Did they publish their implementation (on GitHub, etc)? Very interested in seeing the actual implementation.
Thanks for this. The exact same problem I’m trying to resolve.
Any python implementation?
Nice work!
I work with Huge Consumer Data (200 ~300 Million records) and am using JWT for name matching and it takes us a lot of time to process the data even after string normalization.
How do you convert String into Bits WITHOUT iterating over each character in the string and mapping it against alphabets A-Z in Java.
If you iterate over each character of both the Strings (both names) to map it, wouldn't that be time-consuming?
Please, tell me how did you manage it.
+Shashwat Kaundinya we did iterate over each character to create the bitmaps. There are a couple of reasons why this worked for us:
1. The bitmaps get used many times so the cost of calculating them gets spread out over multiple searches
2. They're pretty quick to create. Our 64-bit implementation creates about 2.3 million bitmaps per second so it could encode your full set in a couple of minutes. You could speed this up with a lookup table and if you restrict the character range to A-Z then you could use the character values directly: something like
bitmap = bitmap | (1L
+Kyle Putnam Thanks for the reply.
I work with data from Banks and Insurance companies and they provide us the data in text files, so pre-processing it and remodeling it should be the way to go.
I'll try and compute those Bitmaps on each record and store them in a new file with previous data.
In my case, I have to work with not just names but addresses and IDs and phone# and emails and twitter accounts too.
I will sit with a team soon to decide how to best use your technique for our case.
Thanks man
+Seth Verrinder Thanks for the reply.
Rosette name matching (www.rosette.com/capability/name-matching/#tech-specs) solves phonetic similarity, transliteration, nicknames, missing spaces or hyphens, titles and honorifics, truncated name components, missing name components, out-of-order name components, initials, names split inconsistently across database fields, same name in multiple languages, semantically similar names, and semantically similar names across language.
Hi,
Congratulation. This is terrific.
I got a question. How you deal with spacing and symbols character?.

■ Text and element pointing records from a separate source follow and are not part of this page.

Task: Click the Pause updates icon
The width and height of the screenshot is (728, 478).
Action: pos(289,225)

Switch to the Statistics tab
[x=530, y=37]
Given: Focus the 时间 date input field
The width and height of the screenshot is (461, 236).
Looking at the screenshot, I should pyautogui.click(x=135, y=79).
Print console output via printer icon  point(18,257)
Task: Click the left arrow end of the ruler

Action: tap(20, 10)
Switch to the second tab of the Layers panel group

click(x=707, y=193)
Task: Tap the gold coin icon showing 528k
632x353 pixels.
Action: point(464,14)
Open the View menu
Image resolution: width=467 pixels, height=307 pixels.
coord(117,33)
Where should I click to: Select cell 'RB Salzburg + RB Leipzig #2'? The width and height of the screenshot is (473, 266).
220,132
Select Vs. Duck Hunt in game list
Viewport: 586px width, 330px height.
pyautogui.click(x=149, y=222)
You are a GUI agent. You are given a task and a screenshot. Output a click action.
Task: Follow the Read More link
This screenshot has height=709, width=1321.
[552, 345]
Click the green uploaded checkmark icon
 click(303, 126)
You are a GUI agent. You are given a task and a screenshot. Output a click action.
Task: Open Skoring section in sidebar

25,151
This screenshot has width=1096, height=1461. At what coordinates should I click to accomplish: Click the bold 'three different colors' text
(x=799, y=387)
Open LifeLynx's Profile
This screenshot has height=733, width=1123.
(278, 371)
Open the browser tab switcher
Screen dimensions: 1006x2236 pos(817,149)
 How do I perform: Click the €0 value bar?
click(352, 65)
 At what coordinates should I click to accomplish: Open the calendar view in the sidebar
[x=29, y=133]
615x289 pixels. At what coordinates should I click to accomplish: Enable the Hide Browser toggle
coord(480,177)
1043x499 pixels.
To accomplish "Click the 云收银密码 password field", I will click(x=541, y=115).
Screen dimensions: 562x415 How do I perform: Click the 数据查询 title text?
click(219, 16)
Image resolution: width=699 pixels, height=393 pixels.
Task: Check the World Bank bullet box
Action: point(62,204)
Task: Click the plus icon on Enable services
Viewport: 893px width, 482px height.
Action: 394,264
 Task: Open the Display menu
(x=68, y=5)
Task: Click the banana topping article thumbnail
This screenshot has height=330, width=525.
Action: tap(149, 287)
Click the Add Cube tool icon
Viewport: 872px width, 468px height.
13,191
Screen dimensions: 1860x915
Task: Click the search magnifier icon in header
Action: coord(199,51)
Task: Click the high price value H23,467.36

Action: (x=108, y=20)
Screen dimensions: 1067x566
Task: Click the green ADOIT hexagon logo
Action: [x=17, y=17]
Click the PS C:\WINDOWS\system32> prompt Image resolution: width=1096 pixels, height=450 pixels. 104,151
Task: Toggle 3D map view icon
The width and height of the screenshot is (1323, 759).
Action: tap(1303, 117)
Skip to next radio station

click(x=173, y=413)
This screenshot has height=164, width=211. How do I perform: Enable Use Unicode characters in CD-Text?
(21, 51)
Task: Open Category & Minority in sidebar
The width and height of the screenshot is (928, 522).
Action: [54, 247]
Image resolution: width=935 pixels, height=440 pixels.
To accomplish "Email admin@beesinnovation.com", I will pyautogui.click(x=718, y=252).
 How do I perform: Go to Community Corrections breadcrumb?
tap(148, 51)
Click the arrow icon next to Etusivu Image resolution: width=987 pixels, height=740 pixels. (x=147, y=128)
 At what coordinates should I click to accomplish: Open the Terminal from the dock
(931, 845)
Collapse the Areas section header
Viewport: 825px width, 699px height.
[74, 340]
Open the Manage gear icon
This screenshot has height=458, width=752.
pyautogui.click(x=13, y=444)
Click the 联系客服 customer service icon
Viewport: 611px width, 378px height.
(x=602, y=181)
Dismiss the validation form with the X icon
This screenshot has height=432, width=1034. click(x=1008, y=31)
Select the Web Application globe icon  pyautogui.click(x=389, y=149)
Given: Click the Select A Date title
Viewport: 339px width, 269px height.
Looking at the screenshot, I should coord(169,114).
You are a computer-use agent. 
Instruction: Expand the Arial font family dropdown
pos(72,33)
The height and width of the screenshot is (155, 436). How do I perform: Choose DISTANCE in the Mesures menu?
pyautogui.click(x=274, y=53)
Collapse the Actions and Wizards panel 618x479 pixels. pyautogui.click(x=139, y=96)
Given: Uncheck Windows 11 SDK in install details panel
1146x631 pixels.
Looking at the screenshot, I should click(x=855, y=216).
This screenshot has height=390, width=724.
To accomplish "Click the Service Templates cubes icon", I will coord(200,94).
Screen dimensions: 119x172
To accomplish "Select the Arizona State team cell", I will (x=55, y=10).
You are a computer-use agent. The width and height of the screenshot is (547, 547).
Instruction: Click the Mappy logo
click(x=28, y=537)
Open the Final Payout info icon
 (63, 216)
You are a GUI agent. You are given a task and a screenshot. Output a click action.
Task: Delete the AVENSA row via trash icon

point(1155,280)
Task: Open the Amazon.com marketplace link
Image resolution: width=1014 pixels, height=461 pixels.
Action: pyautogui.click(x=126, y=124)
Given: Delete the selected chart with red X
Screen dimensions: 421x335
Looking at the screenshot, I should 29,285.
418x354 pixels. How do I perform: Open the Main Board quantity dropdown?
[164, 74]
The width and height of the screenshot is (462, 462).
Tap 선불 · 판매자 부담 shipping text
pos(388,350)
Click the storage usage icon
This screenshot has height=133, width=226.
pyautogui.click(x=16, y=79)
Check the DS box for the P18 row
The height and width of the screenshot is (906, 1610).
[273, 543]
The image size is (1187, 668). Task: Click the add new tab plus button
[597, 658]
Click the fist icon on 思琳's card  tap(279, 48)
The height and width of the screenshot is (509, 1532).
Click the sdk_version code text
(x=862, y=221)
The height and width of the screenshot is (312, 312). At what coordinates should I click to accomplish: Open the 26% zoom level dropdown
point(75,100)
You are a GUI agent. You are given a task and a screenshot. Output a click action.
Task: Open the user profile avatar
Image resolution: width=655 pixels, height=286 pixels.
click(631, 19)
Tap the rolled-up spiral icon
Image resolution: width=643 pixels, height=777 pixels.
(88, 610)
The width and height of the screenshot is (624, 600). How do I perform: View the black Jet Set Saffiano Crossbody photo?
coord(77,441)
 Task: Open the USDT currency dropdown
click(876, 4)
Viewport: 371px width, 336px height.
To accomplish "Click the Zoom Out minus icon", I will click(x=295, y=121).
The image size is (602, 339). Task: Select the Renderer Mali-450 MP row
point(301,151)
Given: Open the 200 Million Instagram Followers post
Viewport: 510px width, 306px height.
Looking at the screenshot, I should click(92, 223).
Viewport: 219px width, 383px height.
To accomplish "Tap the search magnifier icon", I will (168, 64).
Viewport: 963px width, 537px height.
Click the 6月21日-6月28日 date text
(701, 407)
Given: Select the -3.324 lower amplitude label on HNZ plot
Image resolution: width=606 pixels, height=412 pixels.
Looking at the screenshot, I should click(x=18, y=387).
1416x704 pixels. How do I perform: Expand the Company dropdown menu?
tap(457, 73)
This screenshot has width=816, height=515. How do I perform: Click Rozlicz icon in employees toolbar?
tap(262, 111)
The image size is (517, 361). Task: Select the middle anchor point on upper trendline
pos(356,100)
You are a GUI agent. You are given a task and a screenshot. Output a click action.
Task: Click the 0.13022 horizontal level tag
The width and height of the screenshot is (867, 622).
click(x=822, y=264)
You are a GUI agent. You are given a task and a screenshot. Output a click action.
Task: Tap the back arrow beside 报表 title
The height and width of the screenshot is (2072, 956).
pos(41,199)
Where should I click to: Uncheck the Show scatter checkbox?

Simple preprocessing. Usually step 1
As I watched this, I couldn't help thinking the problem was being solved in the wrong domain! Who cares about the lengths and vagaries of English spelling, especially transliterations of foreign alphabets? To improve quality (reduce false positives and negatives,) I was thinking, don't we want to match on the sounds of these names? That got me looking up phonetic algorithms.
I wonder whether KP & SV considered preprocessing the dataset, indexing it with something like one of the Metaphone algorithms? They then could have performed their bitwise matching on the reduced dataset generated by exact matches of the short, standard-length keys generated by the phonetics. Maybe they weren't allowed to..
Robin Betts exactly my thoughts too and lucene /solr provides support for foreign languages too
@First Last At a high level, I think what Karthy referencing is called Soundex (en.wikipedia.org/wiki/Soundex) but it's not converting words to a sound wave but instead trying to match on the consonants (skip vowel unless the word begins with it and replacing them some digit(s) as the wiki explains). Comparing wave forms wouldn't be efficient with the amount of data the wave form of a word vs what the string representation would be.
how did yiu build the bit masks for each string?
what if the names had Mr., Mrs,. Sgt, Dr or any other salutations ? how will this be tackled?